I’m very much in favour of our system which provides for an elected executive which isn’t the highest level of authority. It provides a degree of flexibility which has stood (with plenty of ructions along the way) the test of time, measured in centuries rather than electoral comings and goings.
Another thing – after the eerie absence of human life from the streets of central London during at least the early stages of the pandemic, wasn’t it great to see our national landmarks teeming with joyous humanity again, and spending a fortune to do so to the benefit of the businesses and hotels in the capital. Plenty of tourists from oversees too, making the balance of costs of the monarchy to the public purse almost certainly a positive one. Nothing else would’ve brought so many to London in early June.
If Charles has got any sense (which i’m not sure about) he’ll provide a low-profile kingship which doesn’t attract any reason for republicanism. The essence of the way the monarchy has developed is to provide for constitutional neutrality. Any deviation from it would usher in its downfall.
I have no doubt that Charles’s nano-stint at Cambridge, plus his year as Master & Commander, will stand him in good stead.
I’ve never been an ardent monarchist but the more I witness how corrupt our politicians are, the more I want to retain the monarchy.
I do think that it’s a shame that Charles will soon be king. I’m not sure it will survive his tenure. Prince William would be a better King .
As for Republic, anytime I read a reference to ‘ racist’ I switch off .
The sudden removal of the Queen from Barbados by Prime Minister Mia Motley was a bit odd as it was done without consulting the people of Barbados.
Could it have anything to do with the fact the Chinese are investing heavily in the island and don’t want any outside influence that could possibly provide checks and balances?
I believe the issue of the Monarchy has been widely debated within Barbados and they have decided to move on. The absurd and outdated charade of William and Kate’s tour of the Caribbean must have persuaded many wavering Bajans that it is time to make the break.
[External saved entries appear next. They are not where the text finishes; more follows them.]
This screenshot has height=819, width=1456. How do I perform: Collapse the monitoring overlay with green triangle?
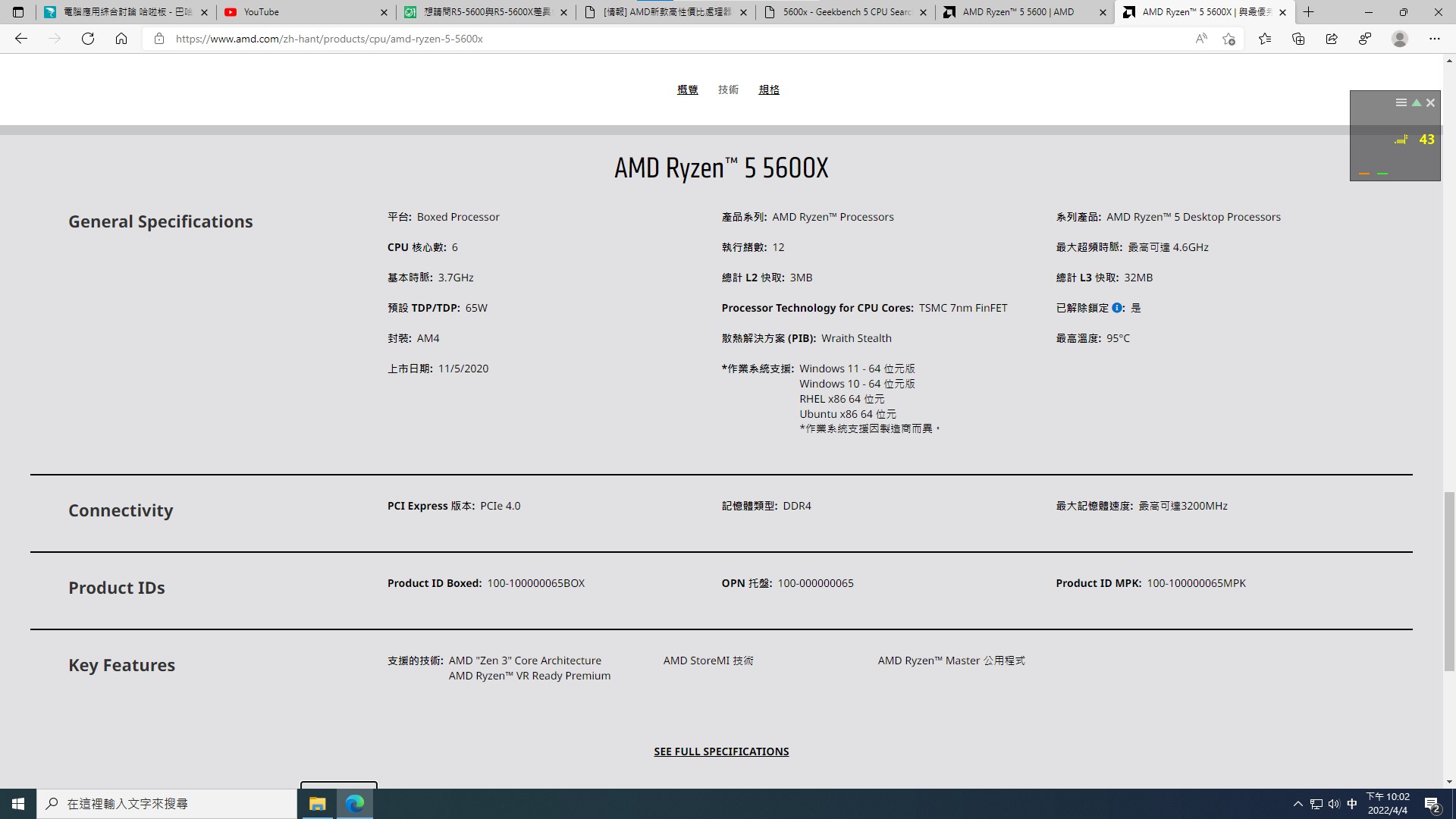(1416, 102)
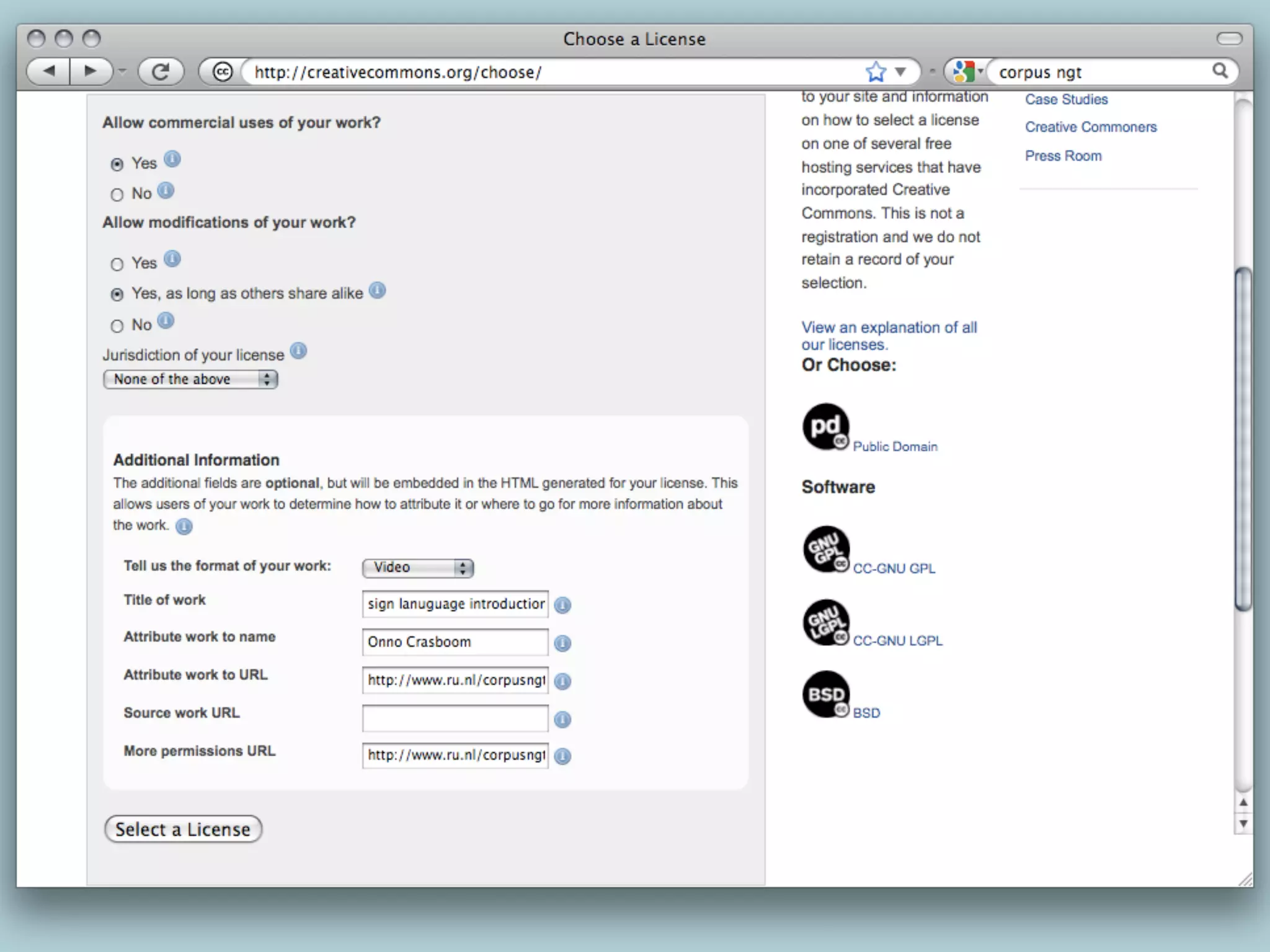Viewport: 1270px width, 952px height.
Task: Click the CC-GNU GPL round logo
Action: pos(825,549)
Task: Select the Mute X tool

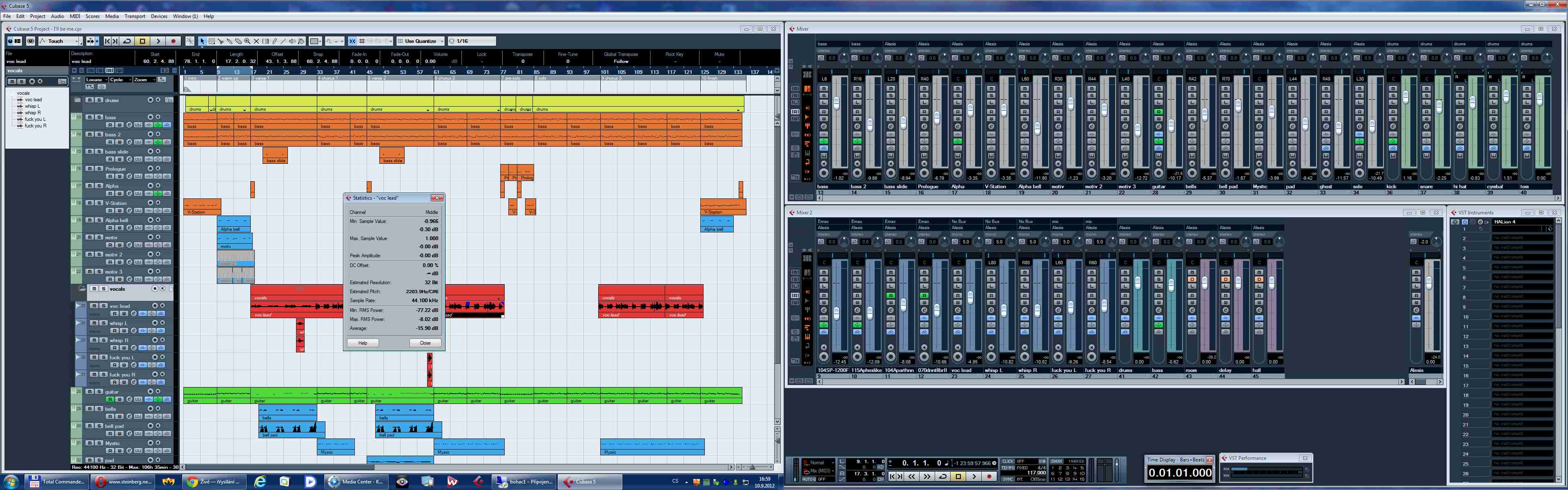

I don’t think ordinary Bajans had much of a voice in it, itvwas nodded through on a vote in their parliament.
Unsolicited diversity in Britain is an issue for the Royal Family. Their support base is overwhelmingly white and they should be mindful of that when appearing to support “progressive” agendas.
The Queen has survived, firstly by being around the generation of my parents (I am 70 and there are rather a lot of us) and secondly by providing a link with the war-time generation; these are both wasting assets and for many people the monarchy is a form of soap-opera (when the Queen came to the throne the Royal Family’s private life was largely lived in the stately homes of the titled where discretion prevailed and “mum” was always the word; how we will get on with a Monarch who once wished he was a tampon is uncharted territory)
She has also survived by doing exactly what she is told to do by the Prime Minister of the day with the Privy Council used as a cloak to cover it (there are over 600 members of the PC but only 3 were required to advise her to prorogue parliament because Johnson couldn’t win a majority in the House of Commons, after removing the whip from a number of his Party’s MPs for failure of sycophancy. Should the PM (any PM indeed) turn up to the palace with three members of the PC and request the next election be postponed for 5 years she will sign it.